In questo articolo voglio dare il mio contributo per portare alla luce coloro che vengono oscurati da mesi… i vaccinati con reazioni avverse importanti e durature… non solo lievi, ma anche gravi ed invalidanti.
In un clima ormai da tifoseria che si è instaurato nel nostro caro Paese tra chi si dichiara Pro Vax e chi dice di essere No Vax, intendo tralasciare ogni divisione ed anzi oppormi fortemente contro ogni etichetta e discriminazione, ponendo invece l’accento sulla situazione delle persone che si sono sottoposte con fiducia e speranza alla vaccinazione anti Covid-19, ma hanno evidenziato effetti post inoculo non esattamente nella norma di qualsiasi vaccino.
Ho avuto modo di conoscere, anche se solo online, una folta schiera di uomini e donne di ogni età che dal giorno della vaccinazione si sono trovati a dover fare i conti con la loro vita stravolta da problemi, disturbi e dolori che non cessano né con i farmaci tradizionali né con la medicina alternativa.
Oltre il danno… pure la beffa!
Molti di loro, infatti, si trovano nella condizione di veder scaduto il proprio Green Pass e non poter più lavorare se non al prezzo di ulteriori dosi che con estrema probabilità peggiorerebbero le loro condizioni.
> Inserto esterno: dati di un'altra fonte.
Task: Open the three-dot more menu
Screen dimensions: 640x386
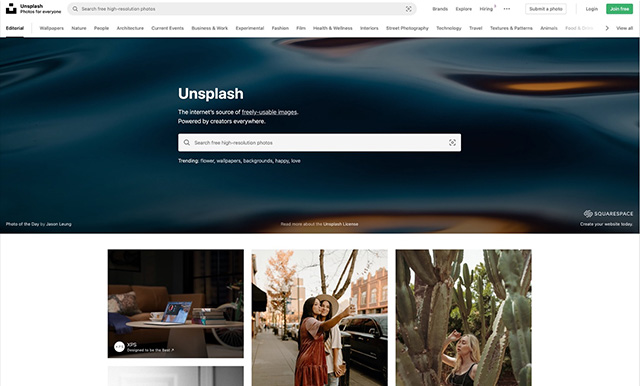Action: 507,9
Chi si occupa di formulare ipotesi circa le loro possibili patologie? A chi si devono rivolgere per avere cure e sapere quali esami effettuare? Perché a loro il vaccino ha scatenato reazioni così forti e durature? Il Sistema Sanitario Nazionale cosa sta facendo per loro?
Allo stato attuale delle cose non esiste uno sportello dedicato all’assistenza post vaccino dove potersi recare per essere seguiti in un percorso di studio, diagnosi e cura.
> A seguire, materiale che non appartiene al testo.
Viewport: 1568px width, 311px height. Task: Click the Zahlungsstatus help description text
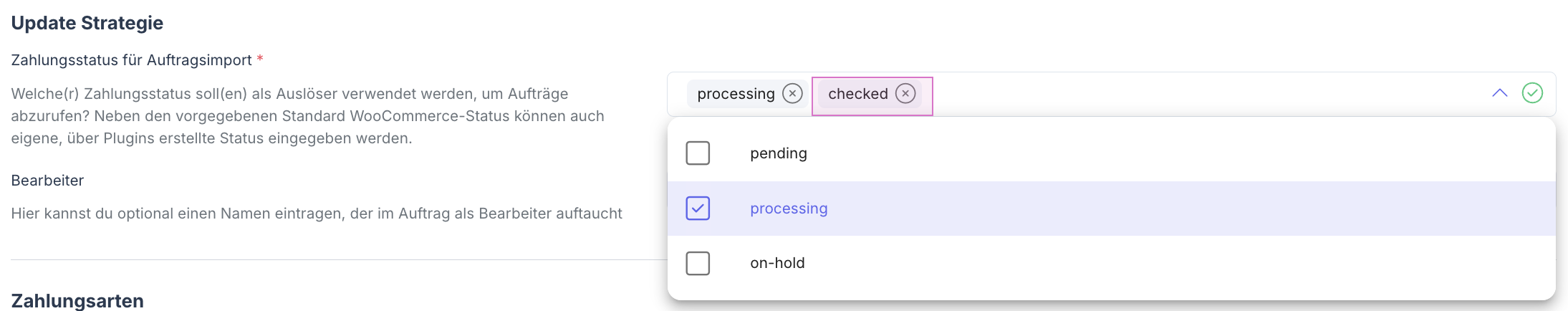(307, 116)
Il metodo scientifico si dovrebbe basare sulla rilevazione delle osservazioni di un fenomeno nella realtà, per poi procedere verificando le ipotesi e nel caso modificarle se non vengono mostrate valide dall’esperimento; perché allora non esiste una commissione apposita per dare un feedback post vaccino? Perché non ci sono strutture dedicate che si facciano carico delle persone con eventi avversi e ne studino le cause, in modo tale che possano poi essere utili all’intera comunità e la scienza possa progredire?
Perché per i cittadini c’è solo il momento del vaccino e poi il nulla e chi si trova in queste situazioni è abbandonato a sé stesso?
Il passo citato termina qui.